Source passage:
On June 20, 2007, Calpine filed its proposed Plan of Reorganization and Disclosure Statement with the Bankruptcy Court.  Calpine has indicated in its filings with the Court that it believes substantial payments in the form of cash or newly issued stock, or some combination thereof, will be made to unsecured creditors under its proposed Plan of Reorganization that could conceivably result in payment of 100% of allowed claims and possibly provide some payment to its equity holders.  The amounts any plan ultimately distributes to its various claimants of the Calpine estate, including unsecured creditors, will depend on the Court’s conclusion with regard to Calpine’s enterprise value and the amount of allowed claims that remain following the objection process. The Court has scheduled the confirmation hearing on Calpine’s proposed plan to commence on December 18, 2007 and continue through December 27, 2007.

On August 3, 2007, the Company and Calpine executed the PTRA resolving certain open issues without prejudice to Calpine’s avoidance action and, if the Court concludes the Purchase Agreement is executory, Calpine’s ability to assume or reject the Purchase Agreement. The principle terms are as follows:

 
·
The Company will extend the MSA with CPS until June 30, 2009, effective as of July 1, 2007.  This agreement is subject to earlier termination rights by the Company upon the occurrence of certain events;

 
·
Calpine will deliver to the Company documents that resolve title issues pertaining to the Properties, defined as certain previously purchased oil and gas properties located in the Gulf of Mexico, California and Wyoming;

 
·
The Company will assume all Calpine's rights and obligations for an audit by the California State Lands Commission on part of the Properties; and

 
·
The Company will assume all rights and obligations for the Properties, including all plugging and abandonment liabilities.

On September 11, 2007, the Bankruptcy Court approved the PTRA. The PTRA did not resolve the open issues on the Non-Consent Properties and certain other properties.

As a result of Calpine’s bankruptcy, there remains the possibility that there will be issues between the Company and Calpine that could amount to material contingencies in relation to the litigation filed by Calpine against the Company or the Purchase Agreement, including unasserted claims and assessments with respect to (i) the still pending Purchase Agreement and the amounts that will be payable in connection therewith, (ii) whether or not Calpine and its affiliated debtors will, in fact, perform their remaining obligations in connection with the Purchase Agreement; and (iii) the ultimate disposition of the remaining Non-Consent Properties (and related revenues).

Instructions to follow: From the Calpine bankruptcy passage, return everything from "As a result" down to "(and related revenues).", copied word for word.

Dataset records:
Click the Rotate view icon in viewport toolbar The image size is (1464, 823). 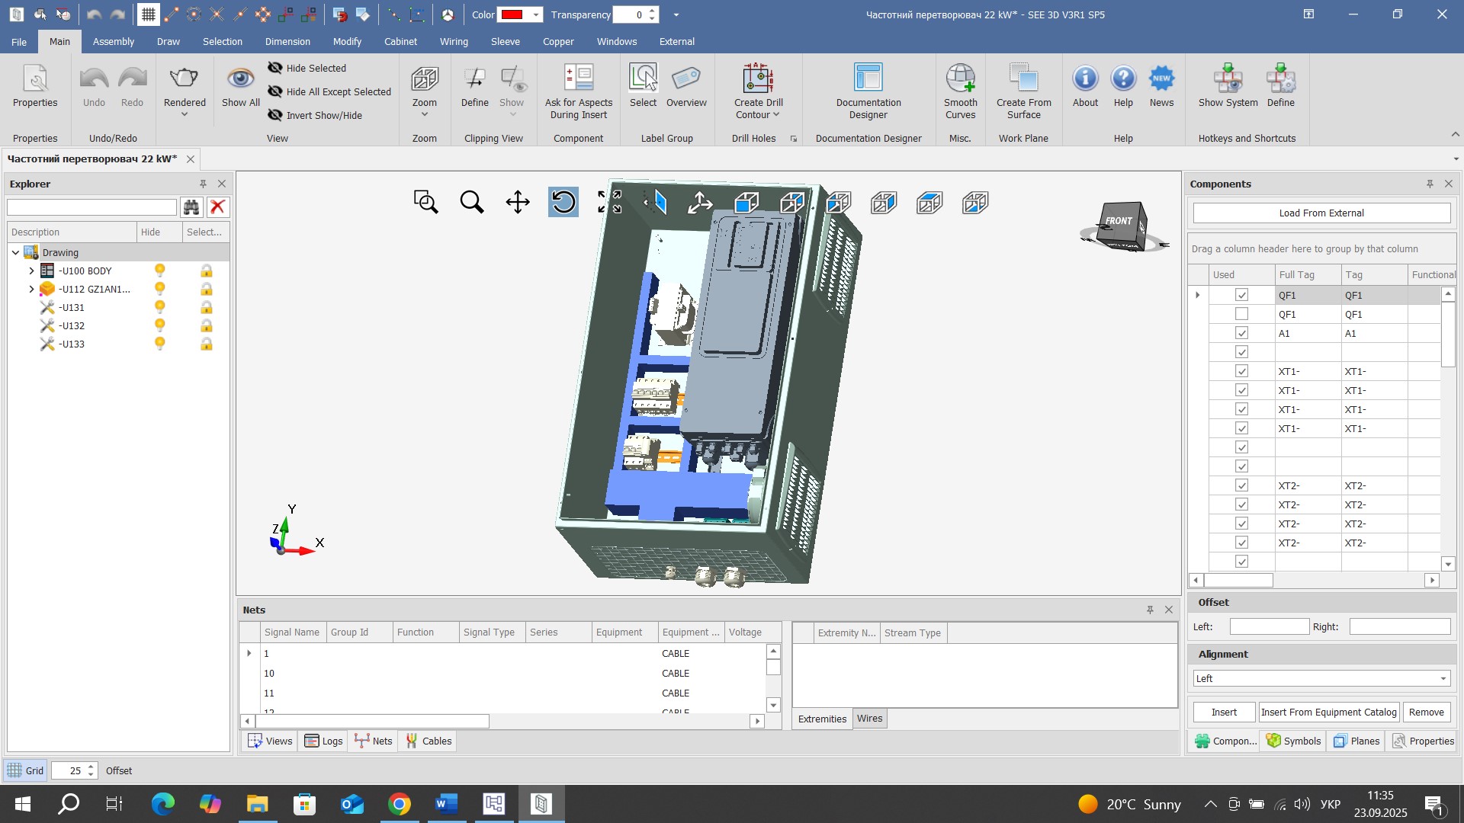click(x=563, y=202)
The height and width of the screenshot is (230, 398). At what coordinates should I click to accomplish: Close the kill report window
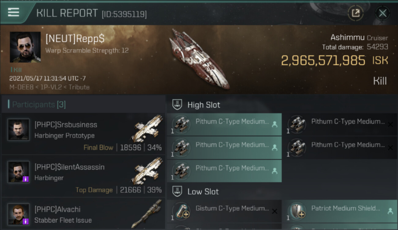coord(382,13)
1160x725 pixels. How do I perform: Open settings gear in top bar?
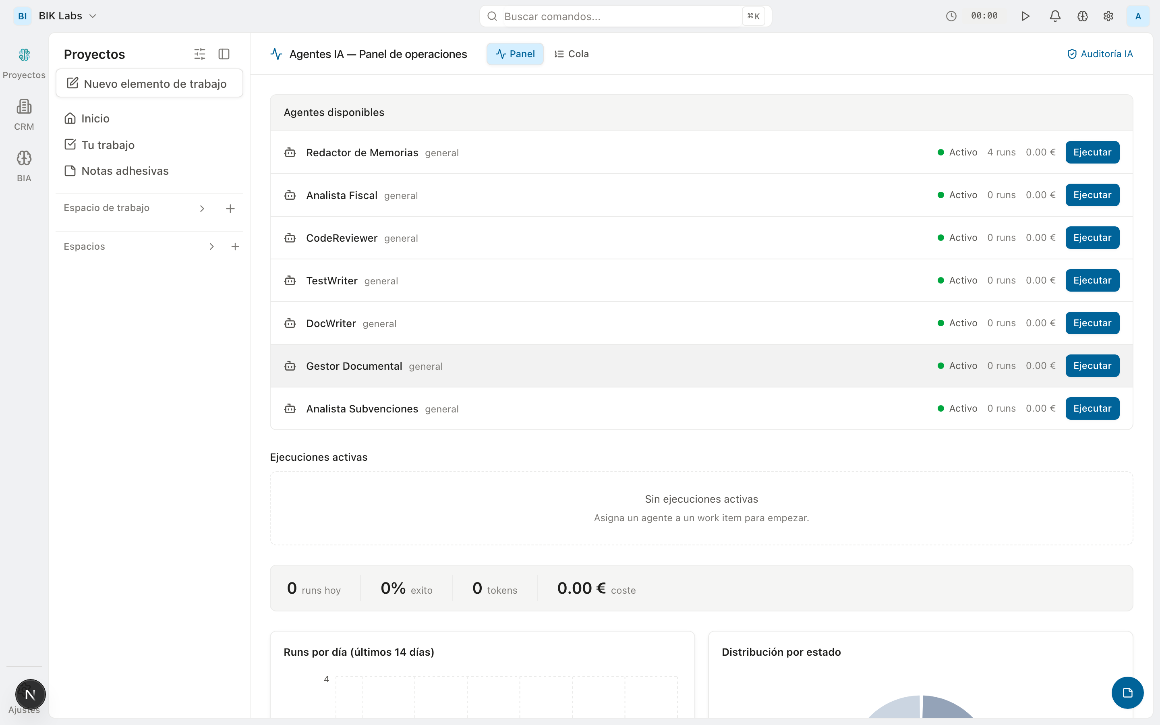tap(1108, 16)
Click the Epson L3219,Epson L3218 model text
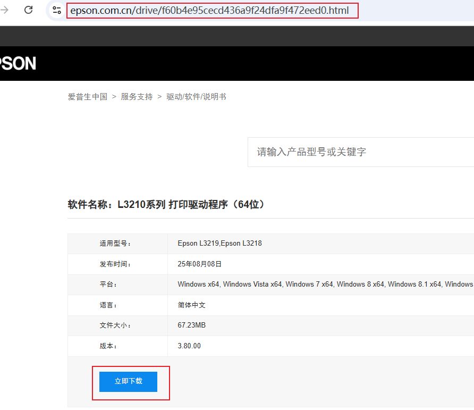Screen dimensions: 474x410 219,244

Solution to this problem:
As a result of Calpine’s bankruptcy, there remains the possibility that there will be issues between the Company and Calpine that could amount to material contingencies in relation to the litigation filed by Calpine against the Company or the Purchase Agreement, including unasserted claims and assessments with respect to (i) the still pending Purchase Agreement and the amounts that will be payable in connection therewith, (ii) whether or not Calpine and its affiliated debtors will, in fact, perform their remaining obligations in connection with the Purchase Agreement; and (iii) the ultimate disposition of the remaining Non-Consent Properties (and related revenues).